Sequentially Targeting Cancer-Associated Fibroblast And Mitochondria Alleviates Tumor Hypoxia And Inhibits Cancer Metastasis By Preventing "Soil" Formation And "Seed" Dissemination

Tumor metastasis is facilitated by the formation of the premetastatic niche (PMN) in destination organs and the dissemination of cancer cells detached from a primary tumor. This study reports a sequential combination strategy that exerts a profound anti-metastasis effect by inhibiting both PMN formation and cancer cell dissemination. The approach consists of (1) cancer-associated fibroblast cells (CAFs)-targeting liposome and (2) mitochondria-targeting polymer. The liposome depletes CAFs and reduces tumor stroma, leading to a significant increase in intratumoral oxygen perfusion.
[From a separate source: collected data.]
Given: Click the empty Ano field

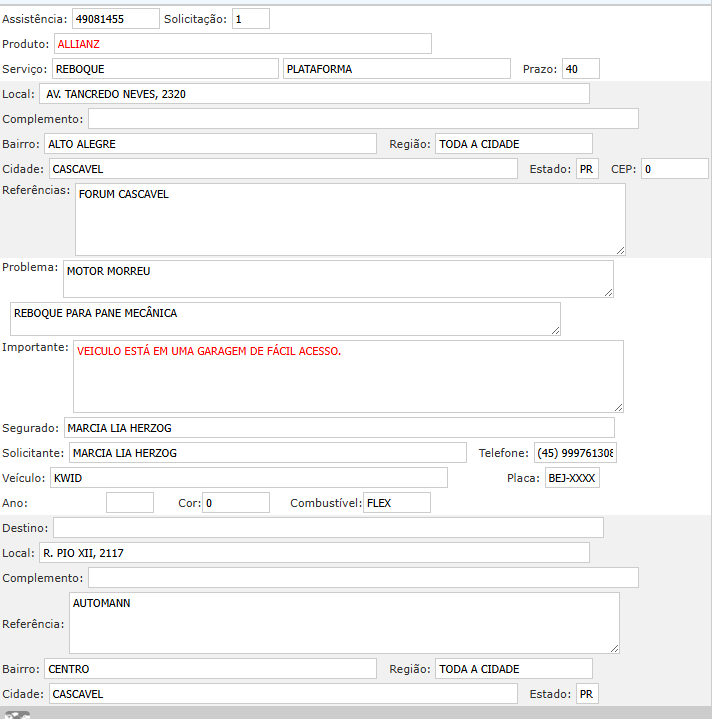Looking at the screenshot, I should pos(129,503).
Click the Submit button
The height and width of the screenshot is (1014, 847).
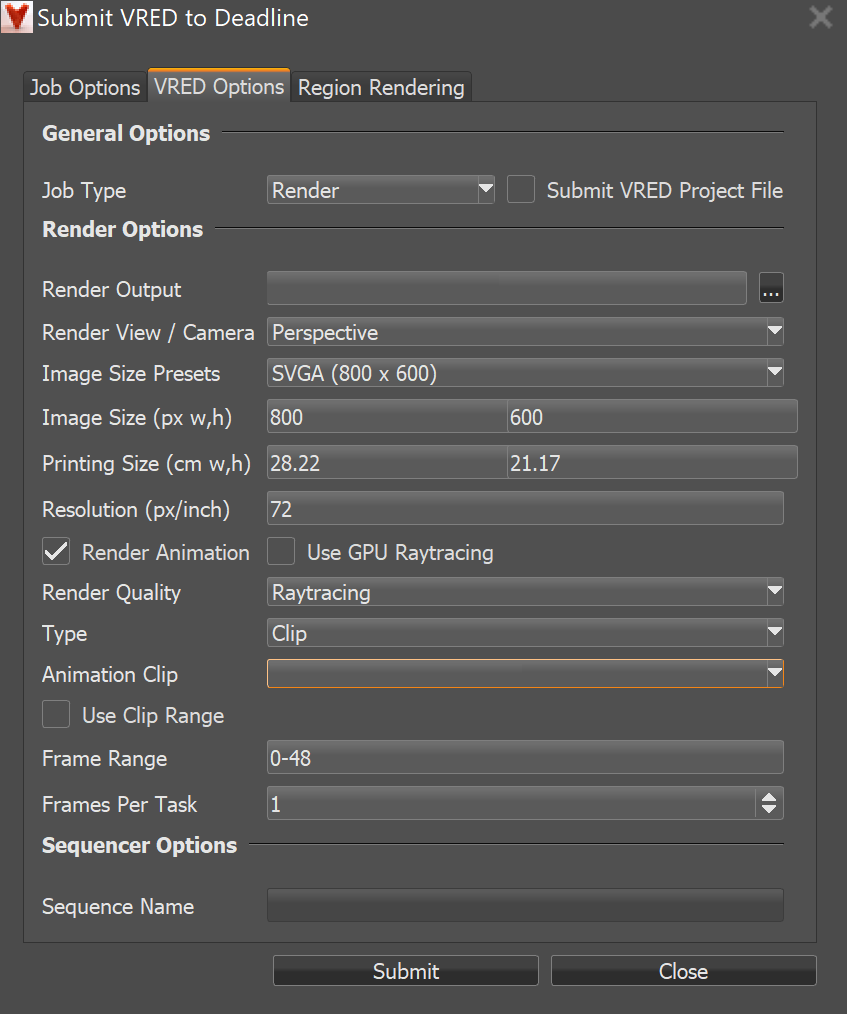405,971
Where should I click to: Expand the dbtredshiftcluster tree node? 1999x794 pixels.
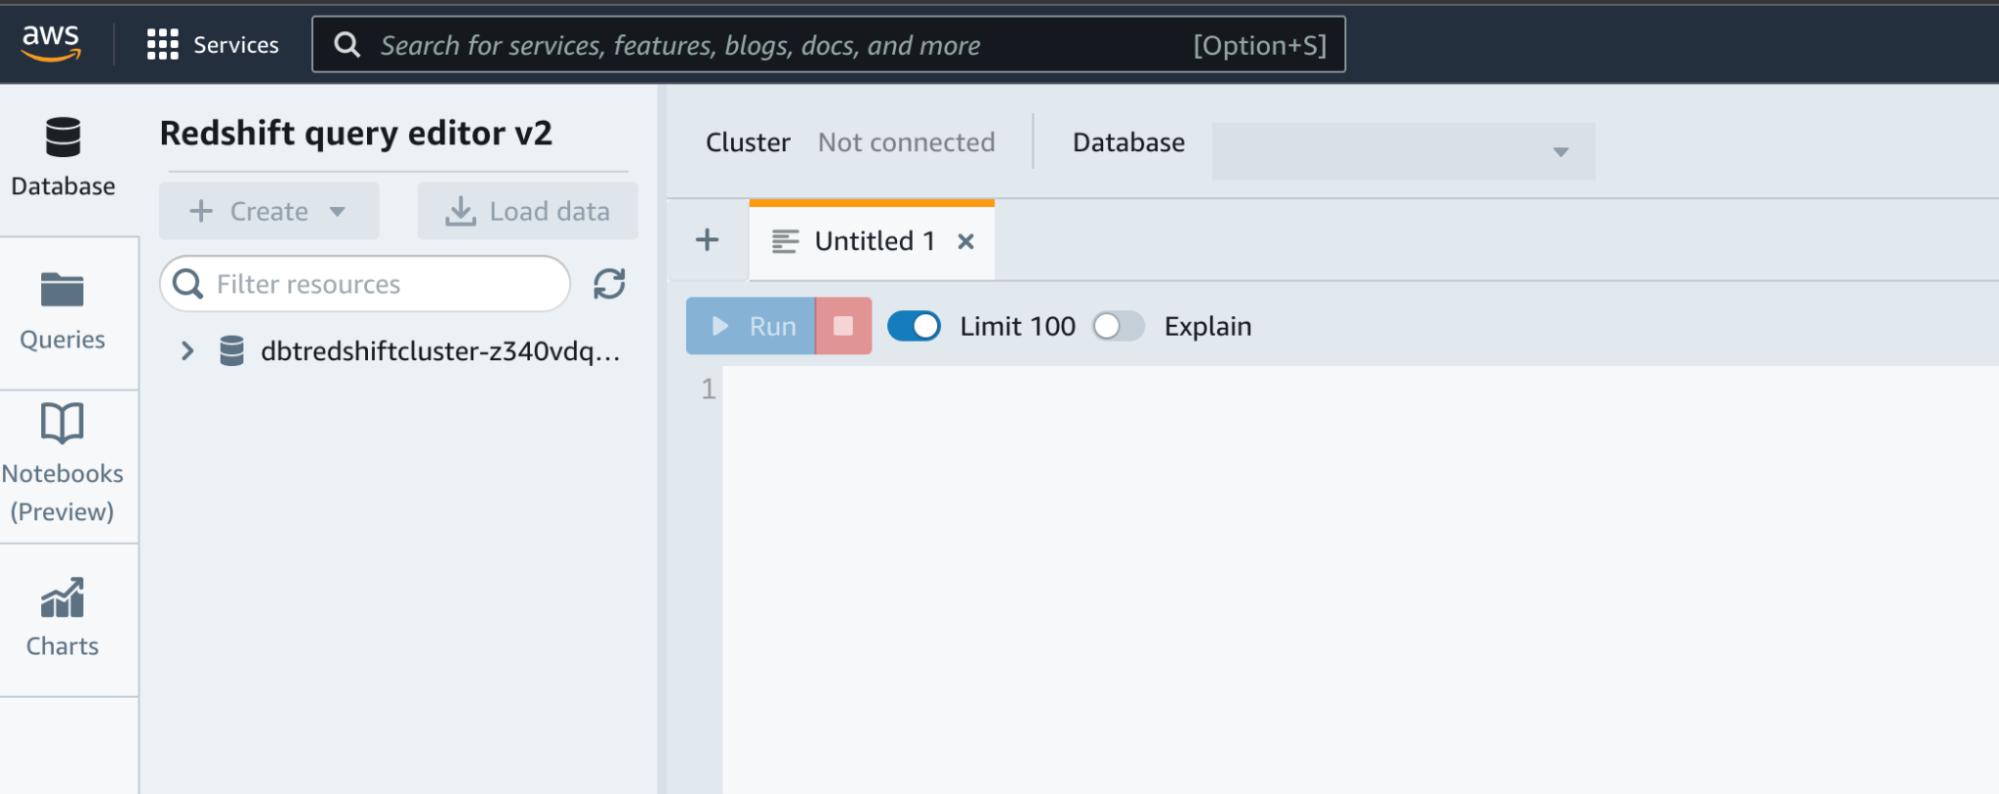pyautogui.click(x=187, y=351)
The polymer disrupts mitochondria aerobic respiration in cancer cells, leading to a considerable decrease in intratumoral oxygen consumption. With the complementary mechanisms, their combination drastically alleviates the hypoxia in orthotopic breast tumor and inhibits the pulmonary PMN formation by downregulating various hypoxia-induced PMN-fostering factors. In addition, the CAFs depletion by the liposome abrogates the metastasis-promoting crosstalk with cancer cells; meanwhile, mitochondria dysfunction by the polymer cuts off the energy supply that supports metastasis, together resulting in an efficient suppression of cancer cell dissemination. With the two-pronged strategy targeting these two aspects, the primary tumor is prominently inhibited, and distant metastasis is completely eradicated. This study provides a generalizable approach of sequential CAFs depletion and mitochondria disruption to combat metastatic tumors.